大人用紙おむつ「アテント」の「夜1枚安心」シリーズは、商品ごとに睡眠時のさまざまなニーズに合った機能を備え、おむつ交換の頻度を減らせるのが特長。介護をする方、介護を受ける方の双方が朝までぐっすり眠れる、アテントの「夜1枚安心」シリーズを、ぜひご活用ください。
高齢者が夜中に何度もトイレに行く理由としては、加齢や疾患による夜間頻尿、認知症による見当識障害や記憶障害、病気の治療薬の副作用が考えられます。60歳以上で夜間頻尿がある人の割合は、女性は7割以上、男性は8割以上に上り、年齢が上がるに従って、夜間にトイレで起きる回数も増える傾向があります。

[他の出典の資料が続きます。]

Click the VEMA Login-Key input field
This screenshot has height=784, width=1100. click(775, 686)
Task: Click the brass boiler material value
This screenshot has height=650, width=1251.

夜間の排泄ケアの回数を減らすには、下記の方法があります。
・夜間頻尿の原因となっている病気の治療を行う
・排尿日誌をつける
・ポータブルトイレを利用する
・夜用の大人用紙おむつを利用する
夜中のおむつ交換を減らすには、夜用の大人用紙おむつを利用するのがおすすめです。大人用紙おむつには、吸収回数の多いタイプや、モレをしっかり防ぐタイプなどたくさんの種類があるので、介護を受ける方の排尿状況に合った紙おむつを選びましょう。排尿日誌をつけて夜間の尿量や排尿回数がわかれば、紙おむつ選びの目安にもなります。
介護を受ける方によっては、厚めの紙おむつだとゴワゴワして眠れないなど、はき心地や肌ざわりを気にすることもあります。いろいろな紙おむつを試してみて、介護を受ける方が朝まで快適に眠れるものを探してみてください。